Administer by intravenous infusion.
After dilution in a 5% glucose solution, physical and chemical stability have been demonstrated for 24 hours between +2°C and +8°C.
From a microbiological point of view, the solution for infusion must be used immediately.
If the drug is not used immediately, the duration and conditions of storage before use are the sole responsibility of the user and should not normally exceed 24 hours at a temperature between +2°C and +8°C, unless the dilution was performed in duly controlled and validated aseptic conditions.
Inspect visually before use. Only clear solutions with no particles can be used.
The medicinal product is for single use only. Any unused solution must be disposed of (see Waste disposal as follows).
NEVER use solutions containing chloride or sodium chloride for reconstitution or dilution.
The compatibility of the oxaliplatin solution for infusion has been tested with standard PVC-based administration sets.
Infusion: The administration of oxaliplatin does not require prehydration.
Oxaliplatin diluted in 250 to 500 ml of a 5% glucose solution (50 mg/ml), to obtain a concentration not less than 0.2 mg/ml must be infused either by peripheral vein or a central venous line over 2 to 6 hours.
When oxaliplatin is administered with 5-fluorouracil (5-FU), the oxaliplatin infusion must be given before 5-fluorouracil (5-FU).
Waste disposal: Any unused product, as well as all materials that have been used for reconstitution, dilution and administration, must be destroyed according to standard hospital procedures relative to cytotoxic agents as per current laws related to the disposal of hazardous waste.
Incompatibilities: The diluted drug must not be mixed with other medicines in the same infusion bag or infusion line. Oxaliplatin may be co-administered with folinic acid via a Y-line, according to the Instructions for use as follows.

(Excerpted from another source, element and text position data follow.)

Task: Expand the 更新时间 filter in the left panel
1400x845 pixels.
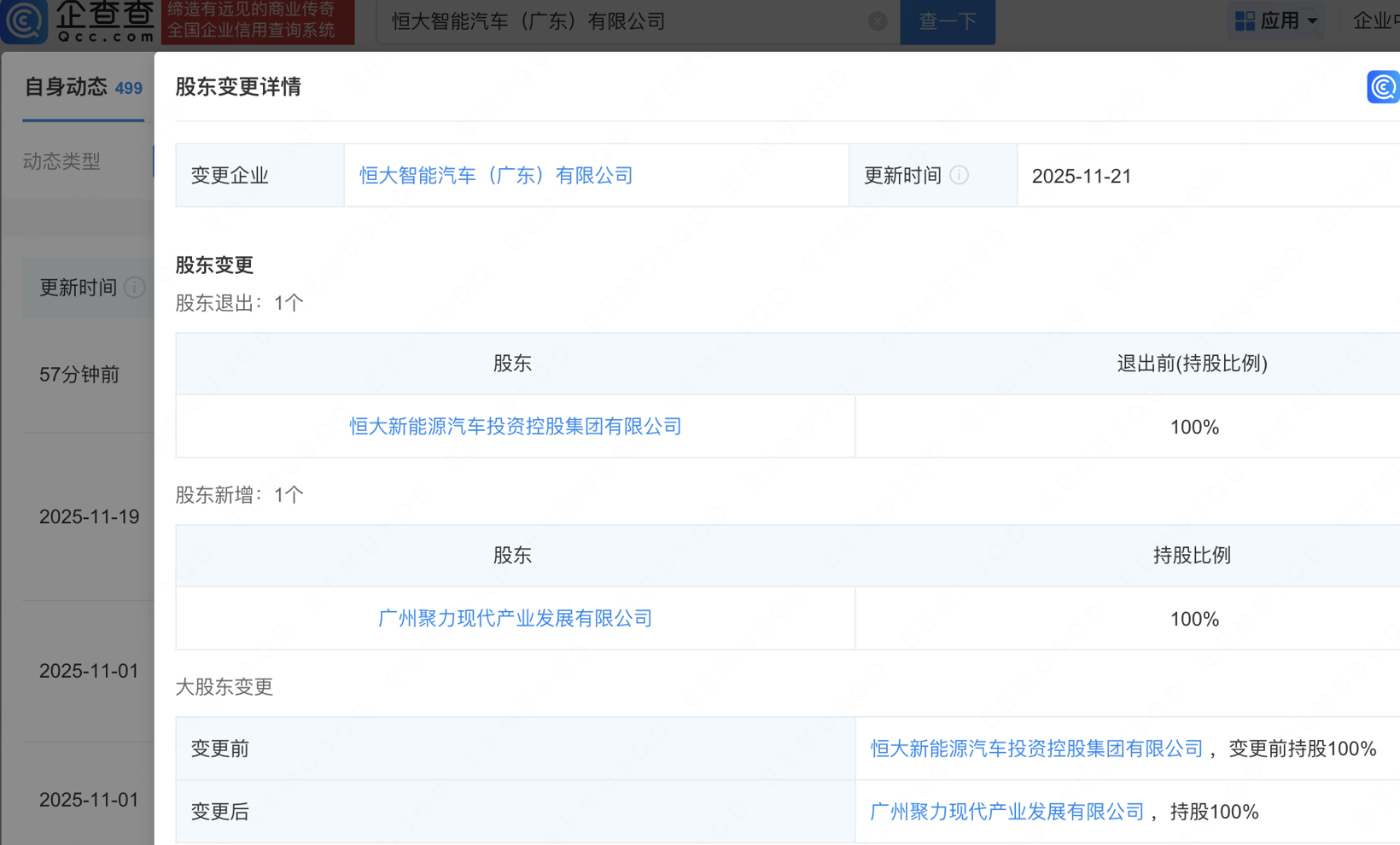Action: click(x=77, y=288)
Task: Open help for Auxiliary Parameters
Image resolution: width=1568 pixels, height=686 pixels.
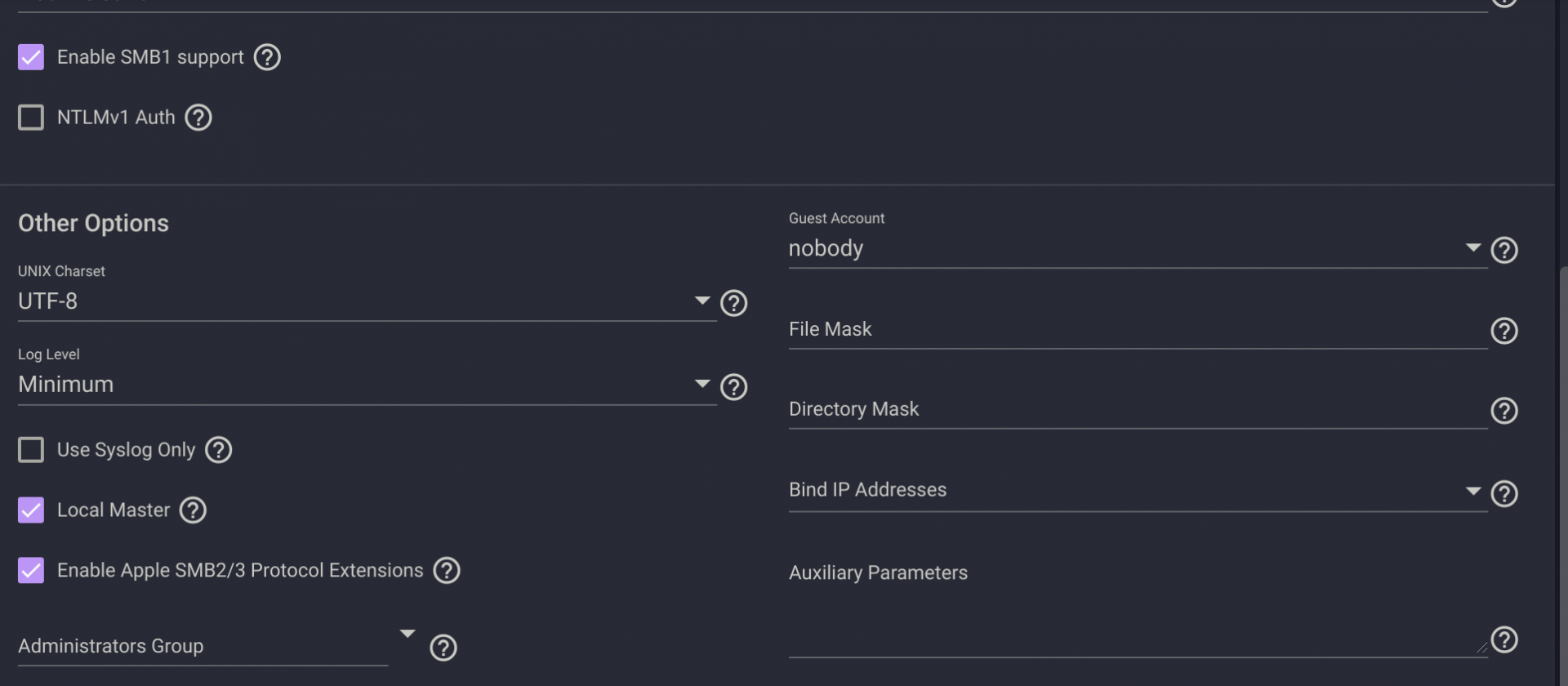Action: 1503,639
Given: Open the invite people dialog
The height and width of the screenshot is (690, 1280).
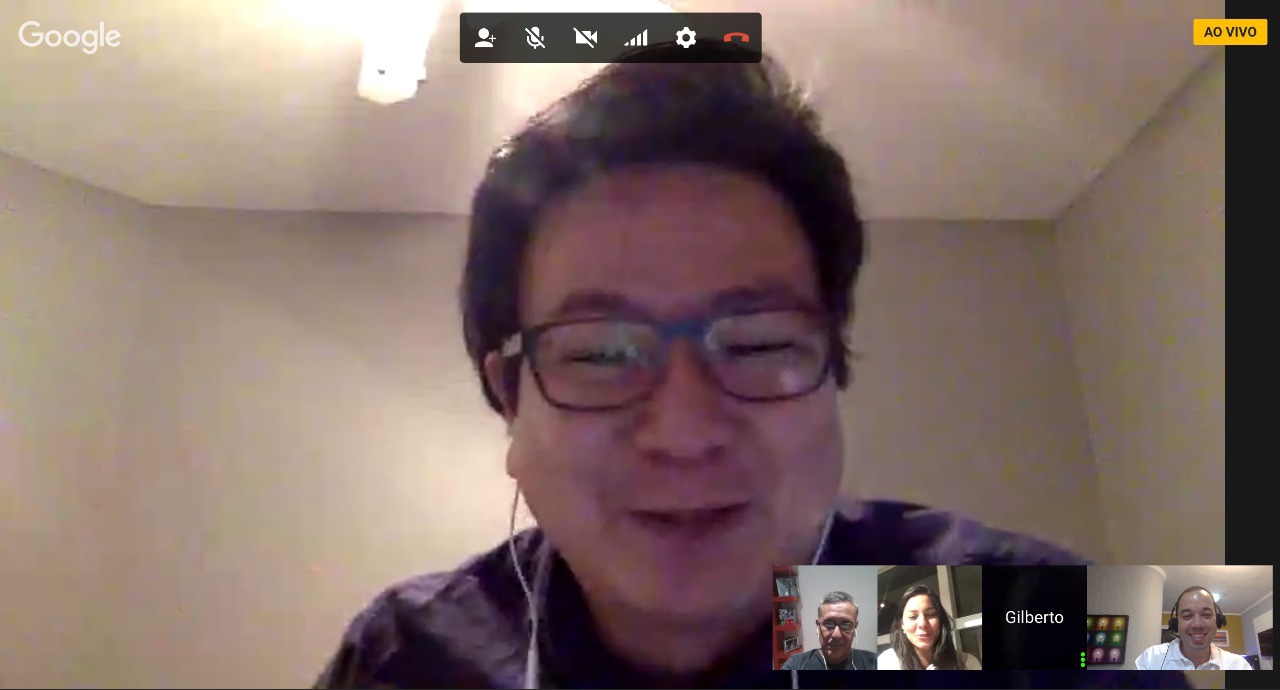Looking at the screenshot, I should [x=485, y=38].
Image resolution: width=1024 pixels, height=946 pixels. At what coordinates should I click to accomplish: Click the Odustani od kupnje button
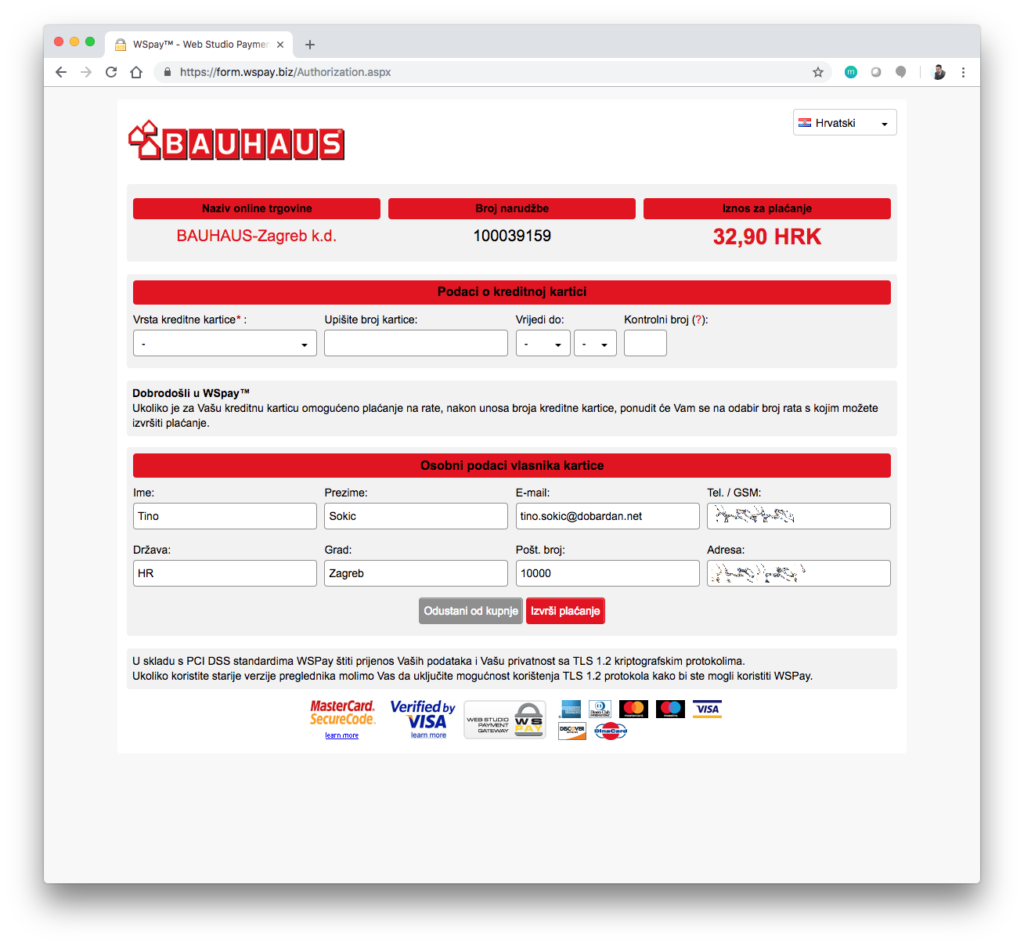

DO NOT mix with alkaline medications or solutions, particularly 5-fluorouracil, folinic acid preparations containing trometamol as an excipient and trometamol salts of other drugs. Alkaline solutions and medications negatively affect the stability of oxaliplatin.

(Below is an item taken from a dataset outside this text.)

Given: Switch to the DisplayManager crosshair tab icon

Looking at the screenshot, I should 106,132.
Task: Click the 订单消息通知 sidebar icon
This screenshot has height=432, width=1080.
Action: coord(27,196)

DO NOT dilute with saline or other solutions containing chloride ions (including calcium, potassium and sodium chloride).
DO NOT mix with other drugs in the same infusion bag or infusion line.
DO NOT use injection equipment containing aluminum.
Storage
Store the vial in its outer packaging, protected from light.
Do not freeze.
See Incompatibilities under Cautions for Usage for the storage conditions of the diluted solution.
Shelf life: 3 years.
Physical and chemical stability after dilution in 5% glucose solution have been demonstrated for 48 hours between +2°C and +8°C or for 24 hours at +25°C.
From a microbiological point of view, the solution for infusion must be used immediately. If the drug is not used immediately, the storage times and conditions after dilution and before use are the sole responsibility of the user and should not exceed 24 hours at a temperature between +2°C and +8°C, unless the dilution was performed in duly controlled and validated aseptic conditions.
ATC Classification
L01XA03 - oxaliplatin ; Belongs to the class of platinum-containing antineoplastic agents. Used in the treatment of cancer.
Presentation/Packing
Soln (conc for infusion) 5 mg/mL x 50 mg x 20 mL, 100 mg x 20 mL.